Voo da madrugada, Lisboa. Embarquei no avião e me acomodei na poltrona 27C, na saída de emergência. Entre os últimos a entrar, uma senhora se sentou ao meu lado. Era a primeira vez que ela voava. Vi que ela estava um pouco perdida com a mochila e a ajudei a guardá-la no compartimento de bagagem.

Mal me ajeitei, ela já pedia outra manta, enquanto eu tentava pegar no sono. O frio do vento que vinha da porta de emergência a incomodava. Só fui entender sua necessidade durante o jantar, servido algum tempo depois da decolagem.

Voar para longe de casa é sempre difícil. Naquele dia, não fui capaz de comer muito. Peguei no sono de novo, daquele tipo que a gente só acorda quando a cabeça despenca do pescoço. Já com muitas horas de voo, a apenas uma hora de chegarmos ao destino, abri os olhos. Foi quando a viajante de primeira viagem me disse, sorridente:

Bom dia, guardei seu lanche do café da manhã.”

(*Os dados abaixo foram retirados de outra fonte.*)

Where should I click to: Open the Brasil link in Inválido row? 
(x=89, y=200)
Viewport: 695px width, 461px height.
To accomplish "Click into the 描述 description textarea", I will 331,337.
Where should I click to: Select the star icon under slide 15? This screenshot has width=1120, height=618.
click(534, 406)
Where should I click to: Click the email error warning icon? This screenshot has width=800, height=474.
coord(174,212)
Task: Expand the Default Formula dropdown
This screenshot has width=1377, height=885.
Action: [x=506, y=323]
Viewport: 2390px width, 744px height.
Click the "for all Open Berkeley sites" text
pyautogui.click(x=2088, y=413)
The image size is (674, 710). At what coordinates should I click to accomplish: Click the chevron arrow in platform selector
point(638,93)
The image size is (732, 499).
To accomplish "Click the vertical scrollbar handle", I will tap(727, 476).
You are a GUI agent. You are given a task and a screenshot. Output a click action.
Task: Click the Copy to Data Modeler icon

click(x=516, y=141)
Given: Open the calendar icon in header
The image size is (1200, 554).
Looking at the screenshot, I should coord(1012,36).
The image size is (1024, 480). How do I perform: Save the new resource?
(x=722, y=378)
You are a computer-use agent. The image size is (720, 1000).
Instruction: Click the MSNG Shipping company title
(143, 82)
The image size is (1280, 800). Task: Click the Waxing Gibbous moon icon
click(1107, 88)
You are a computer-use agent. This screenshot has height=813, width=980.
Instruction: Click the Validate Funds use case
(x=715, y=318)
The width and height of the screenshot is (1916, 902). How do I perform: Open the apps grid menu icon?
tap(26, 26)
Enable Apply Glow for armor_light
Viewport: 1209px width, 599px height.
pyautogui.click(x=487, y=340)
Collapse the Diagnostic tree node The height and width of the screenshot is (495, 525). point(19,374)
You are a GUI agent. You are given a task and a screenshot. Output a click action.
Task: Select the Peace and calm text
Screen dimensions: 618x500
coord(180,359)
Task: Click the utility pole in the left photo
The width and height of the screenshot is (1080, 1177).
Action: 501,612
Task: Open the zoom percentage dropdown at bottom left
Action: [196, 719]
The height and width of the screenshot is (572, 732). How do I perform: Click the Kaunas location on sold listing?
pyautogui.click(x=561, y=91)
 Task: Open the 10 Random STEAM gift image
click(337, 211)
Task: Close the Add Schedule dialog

Ela, mestra; eu, discípulo. Naquele momento, entendi que a rotina nos rouba a surpresa das primeiras vezes. Pouco a pouco, vamos perdendo o olhar inocente, a ansiedade de conhecer e de aprender. Há um momento em que a vida parece não nos surpreender mais, e é justamente quando nos sentimos surpreendidos pelo imenso vazio dos dias que existem, mas não são vividos.

Viver jamais pode ser reduzido ao simples fato físico ou biológico de existir. Nossa história não é feita de dias que se acumulam, e sim daqueles em que aprendemos, caímos, levantamos, rimos, choramos. Na trama da vida, cada dia é um novo dia para viver, para ser a soma, o fruto do que o tempo e nossas escolhas fizeram de nós.

Já com o avião em terra, fez todo o sentido para mim entender que cada dia vivido não pode ser apenas mais um dia. Ele é, sempre, um novo dia, para nos deixar ser surpreendidos por cada milésimo de segundo que nos faz acreditar no humano e na vida. Quando fazemos uma ação que impacta positivamente alguém, a reação não é outra a não ser a de também fazer o bem.